Somewhere I Belong...

Monday, July 19, 2004

I got this from another blog. I loved it so much I emailed the author to ask his permission to put it up here.
 
http://boboworld.blogspot.com/
 
 
 
YOU'VE BEEN TSTTed, MOTHERFUCKER!
 
    Man, TSTT, huh? A shining example of what happens when the practices of Monopolistic American Juggernauts are applied to lil old local companies. Borrowing from greats like BCCI and Enron, TSTT is continuing to do its best to ensure that all of its customers feel like the parents of man-hungry teenaged quadruplets when the bill arrives in the mail.
 
They've slashed the fuck out of overseas rates, probably to stick it to the folks who frequent the dollar a minute call centres. Now overseas calls to the U.S, Canada and the United Kingdom are two dollars a minute. People easily distracted by shiny objects and the sound of paper being crumpled may rejoice at this sign that TSTT is taking the painted blue, purple and black sticks out of their asses in an effort to make nice with Trinidad and Tobago, but before these mentioned folks got the chance to raid their drawers for pieces of brass to contribute to the calf TSTT would have been presented with, it was announced that TSTT had to do something to recoup the money they stand to lose in their slashing spree.

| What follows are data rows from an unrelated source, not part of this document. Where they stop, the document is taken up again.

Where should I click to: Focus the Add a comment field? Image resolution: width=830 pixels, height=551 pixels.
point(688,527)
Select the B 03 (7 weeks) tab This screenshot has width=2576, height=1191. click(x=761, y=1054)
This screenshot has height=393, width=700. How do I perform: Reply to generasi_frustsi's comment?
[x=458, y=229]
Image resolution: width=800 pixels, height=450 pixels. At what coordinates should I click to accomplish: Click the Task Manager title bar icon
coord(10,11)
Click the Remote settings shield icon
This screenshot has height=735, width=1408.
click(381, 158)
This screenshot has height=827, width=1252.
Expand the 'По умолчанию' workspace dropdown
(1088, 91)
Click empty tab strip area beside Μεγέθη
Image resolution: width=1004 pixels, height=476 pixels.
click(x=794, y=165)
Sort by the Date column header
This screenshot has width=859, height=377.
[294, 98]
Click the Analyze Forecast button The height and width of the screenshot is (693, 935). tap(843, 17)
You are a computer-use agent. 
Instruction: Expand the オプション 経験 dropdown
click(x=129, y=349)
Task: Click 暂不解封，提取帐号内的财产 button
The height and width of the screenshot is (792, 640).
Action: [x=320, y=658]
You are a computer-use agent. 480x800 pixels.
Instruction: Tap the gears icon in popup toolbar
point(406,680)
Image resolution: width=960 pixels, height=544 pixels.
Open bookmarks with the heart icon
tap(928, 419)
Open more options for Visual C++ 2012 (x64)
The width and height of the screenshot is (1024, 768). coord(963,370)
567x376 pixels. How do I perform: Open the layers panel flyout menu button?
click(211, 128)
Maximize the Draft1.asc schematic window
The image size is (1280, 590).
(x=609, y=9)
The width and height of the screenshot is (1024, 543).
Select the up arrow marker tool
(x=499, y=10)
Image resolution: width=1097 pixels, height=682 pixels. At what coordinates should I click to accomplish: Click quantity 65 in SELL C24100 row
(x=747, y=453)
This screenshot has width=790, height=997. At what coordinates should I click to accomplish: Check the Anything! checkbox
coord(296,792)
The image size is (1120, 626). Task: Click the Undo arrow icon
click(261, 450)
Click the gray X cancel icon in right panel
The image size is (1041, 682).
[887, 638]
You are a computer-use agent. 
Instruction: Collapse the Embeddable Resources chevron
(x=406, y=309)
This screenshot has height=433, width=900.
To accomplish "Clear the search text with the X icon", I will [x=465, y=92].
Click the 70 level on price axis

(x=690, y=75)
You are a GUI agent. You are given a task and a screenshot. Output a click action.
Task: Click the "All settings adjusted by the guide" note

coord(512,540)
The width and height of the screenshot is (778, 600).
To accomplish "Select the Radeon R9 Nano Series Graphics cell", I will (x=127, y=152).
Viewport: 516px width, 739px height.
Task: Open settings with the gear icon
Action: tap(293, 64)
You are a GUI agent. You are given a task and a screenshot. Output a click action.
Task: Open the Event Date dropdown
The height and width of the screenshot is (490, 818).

Local rates would now have to go up (or to borrow a term from the TSTT dictionary: skyfuckingrocket).
 
    Now isn't that great news? That's like if the President of Trinidad and Tobago personally visited my humble home to tell me that since he likes me so much, me and my Katie can now get in to Movietowne for the ridiculously low price of a dollar a head. However, since Movietowne stood to lose money, I'd have to pay sixty dollars every time I turned on my television. Doesn't that sound like a great deal?
 
   You now get access to something you never bothered using at a ridiculously low rate, but to balance everything out, you pay through the teeth for a relatively simple service. As Tommy Lee once said: it's BANANAS! It's so fucking outtasight, it's bananas.
 
   I can only hope that when these new rates come into effect, my phone bill will arrive in a larger envelope containing the TSTT care package:
1) A tube of KY Jelly
2) A pair of latex gloves with the TSTT logo
3) A TSTT mint
 
    Hell, they've stopped screwing us senseless with their poor service and dandy one stop, automated 800-TSTT number, so why don't they just skip the figurative bullshit and show us for once and for all that they're a company solely interested in fist-fucking their customers? After you fist-fuck yourself, you stuff those sanctorum covered latex gloves down your throat, make the sweet release of death even more inevitable by enjoying a cigarette, then freshen your breath with a TSTT mint. Of course, we could react by telling those smug overpaid rapists to come remove their equipment from your premises, but is that going to happen?
 
 
As soon as TSTT workers unanimously agree to a pay cut....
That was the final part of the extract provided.